If we stick to our guns, he readily admits the maternal reference in The horoscopea lovely song written by her friend Antoine Laurain. Astrology was, so to speak, Françoise Hardy’s second job. During interviews, like Thomas at the beginning of our conversation, she was the one asking questions and drawing the interlocutor’s sky map. At the end of the Zoom audio, her son laughs. A happy wink. “Of course I thought about it. I was seduced by this text imbued with a nobility of writing.” And yes, he grew up with astrology. “There were dinners with his astrologer friends. It pissed us off a bit, my father and I, but…” He bursts out laughing. We can see the scene from here. A lovely memory of happy times.

Big pun, big fun

There is, in fact, some Dutronc-stamped humor everywhere in this album. Notably in Marilouwritten by Thomas with Arnaud Garoux, another friend from a long time ago (“this album is really a reunion of friends from college”), where the game consists of making puns huge from “girls’ names” one day crossed and written in the phone: “There’s Hannah from the café downstairs / But of all of them, Hannah is the worst”. That tone. “It’s kind of my natural niche. I like to mess around. Marilouit’s an idea that had been running through my head for a long time. I had found “my Christelle ball”, it made me laugh. So, we found loads of them. ” “Eléonore she is in the West / And I had to refuse Ariane”: he laughs, is surprised that we know about the Ariane rocket in Quebec.

In need of a good chorus

All of this works, the sweet songs, the tender ones, the funny ones, because they are solidly constructed. Thomas Dutronc is not just a gypsy guitar ace. With or without David Chiron (and a few others), he knows how to make a song, like they used to make well-made songs. Allow me to repeat it. Keyword: refrain. “A popular song seems very simple, but the ways to get there are endless. That’s why there are legends like David Bowie or the Beatles. It’s very varied, but there’s almost always a refrain. It leads somewhere.” For effectiveness, the song Kathmandu is amazing: the theme of the desire for freedom is combined with excerpts from a nursery rhyme that we can’t help but hum: “Bout de fi- / Celle qui viendra avec moi / Partagera mon toit / Toile à matelas”. We can’t resist.

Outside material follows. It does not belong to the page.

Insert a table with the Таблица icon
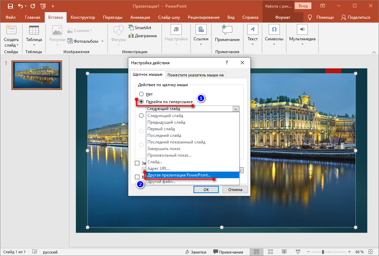379x256 pixels. click(34, 31)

In Letting go of lovesa true pop song, the melody literally weighs anchor, and we go from “casting off the moorings” to “casting off the loves”. What Thomas calls fishing for images. “It’s the movement towards the chorus that I like. We’ve changed eras. Finding a riff melodic, it has become a mountain for people. While for me, the pleasure is there, I need verses, a chorus, a bridge, an arrangement. “He is from all eras, Thomas Dutronc: he is from the time of Django, from the time of the Beatles, from the time of Dutronc and Hardy. “From riffscounterpoints, the search for gimmicksfor me, that’s what music is. Yes, I like jazz, I have a great fascination for great instrumentalists, but popular song is also a wonderful place for creation. “Every time an idea arises, a source of joy. This is what Thomas Dutronc sings in Little joysa song firmly planted at the heart of the album: “There are so many tears, so much misfortune / Don’t let the little joys pass you by”.